Hybridmodell zeigt: Menschen handeln in komplexen Spielen weniger rational, in einfachen Spielen vorhersehbarer

2025-07-09
Hybridmodell zeigt: Menschen handeln in komplexen Spielen weniger rational, in einfachen Spielen vorhersehbarer

Forscher der Princeton University und der Boston University nutzten maschinelles Lernen, um strategische Entscheidungen von Menschen in verschiedenen Spielen vorherzusagen. Ein tiefes neuronales Netzwerk, das mit menschlichen Entscheidungen trainiert wurde, sagte die Entscheidungen der Spieler mit hoher Genauigkeit voraus. Ein Hybridmodell, das ein klassisches Verhaltensmodell mit einem neuronalen Netzwerk kombiniert, übertraf das reine neuronale Netzwerk, insbesondere bei der Erfassung des Einflusses der Spielkomplexität.

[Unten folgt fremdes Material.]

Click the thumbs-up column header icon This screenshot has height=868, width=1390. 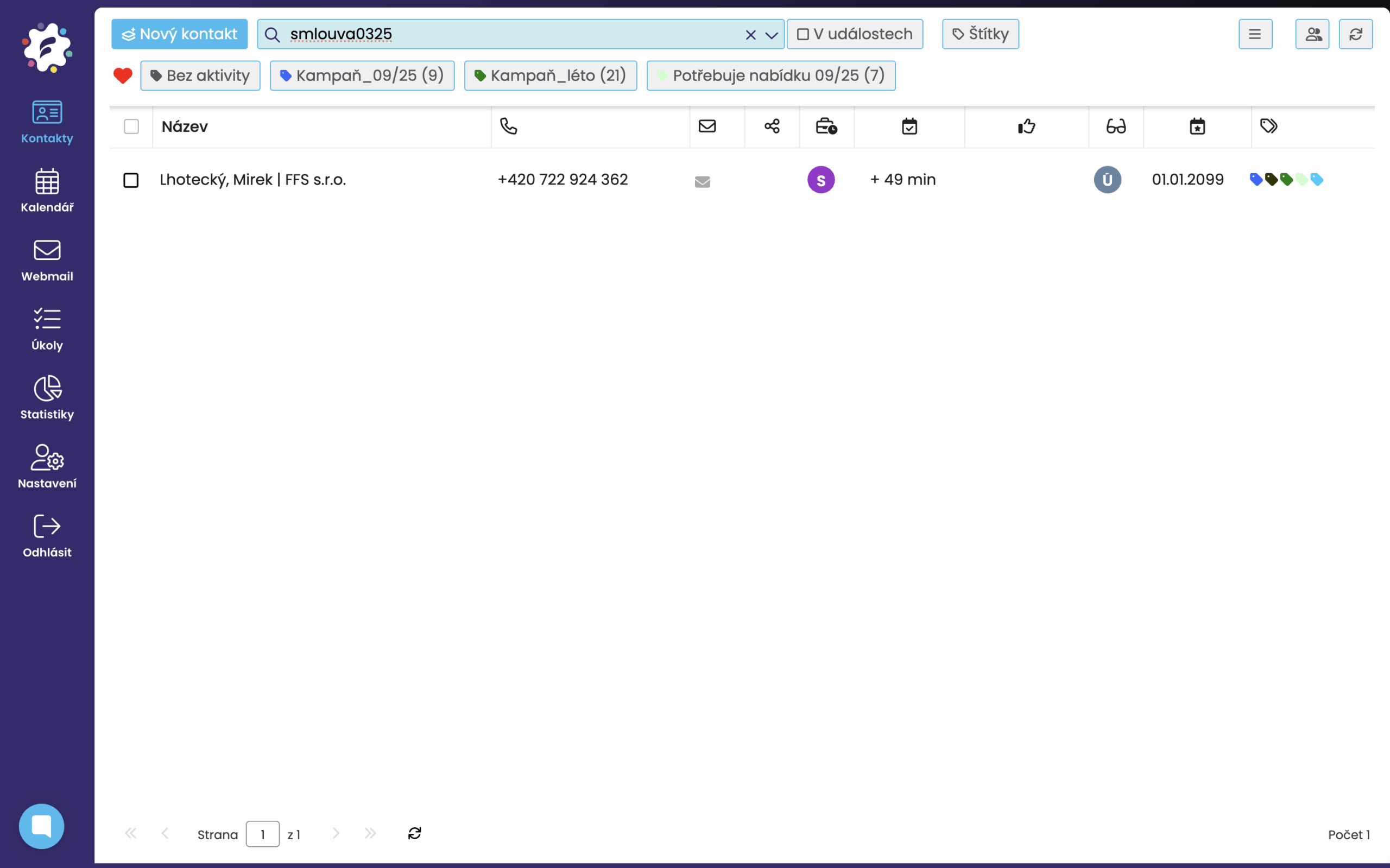[x=1026, y=126]
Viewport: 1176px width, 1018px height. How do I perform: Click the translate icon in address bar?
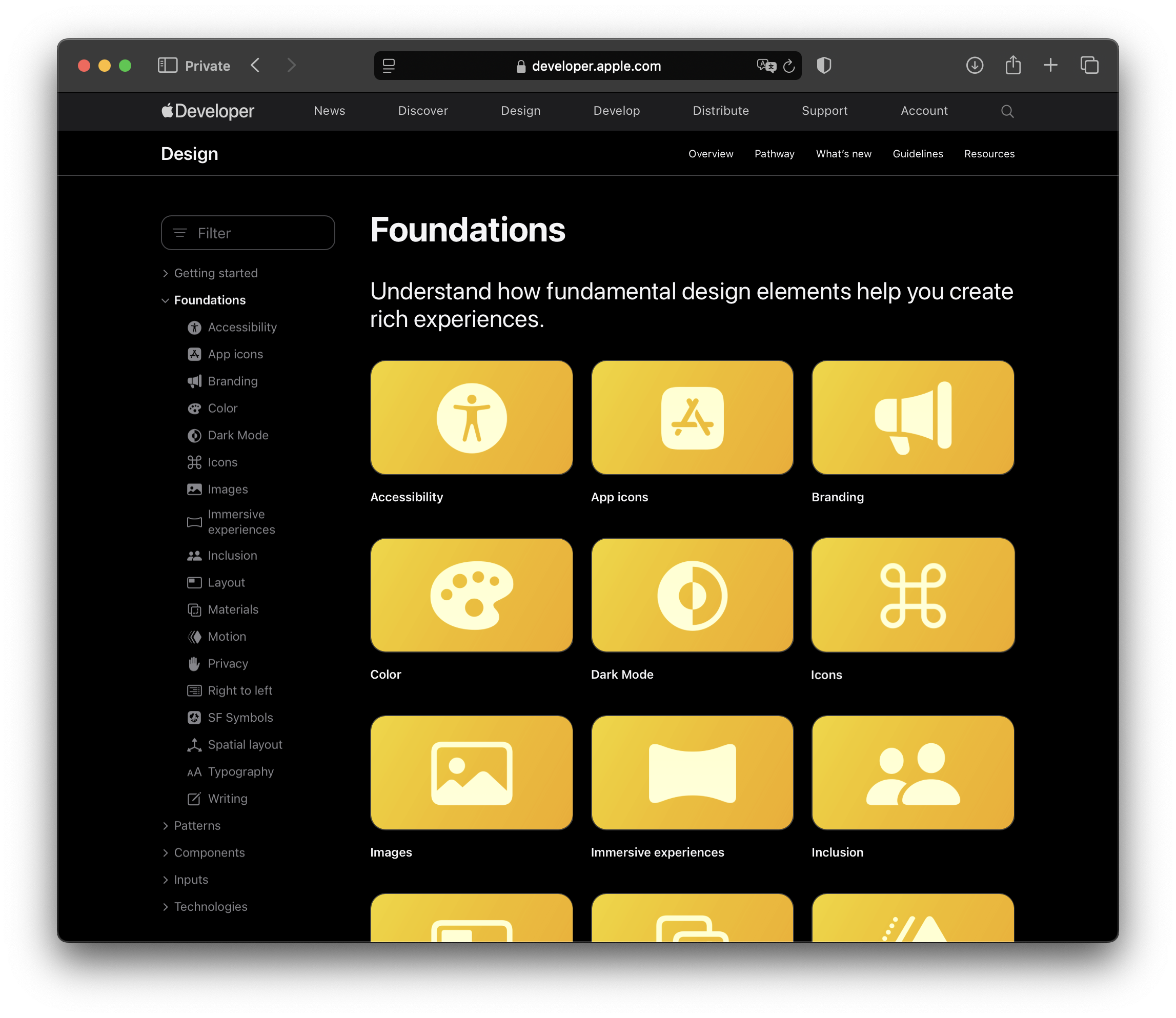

Die Studie zeigt, dass Menschen in einfacheren Spielen vorhersehbarer, in komplexen Spielen aber weniger rational handeln. Diese Forschung bietet neue Einblicke in die menschlichen Entscheidungsprozesse und legt den Grundstein für verhaltenswissenschaftliche Interventionen, die auf die Förderung rationalerer Entscheidungen abzielen.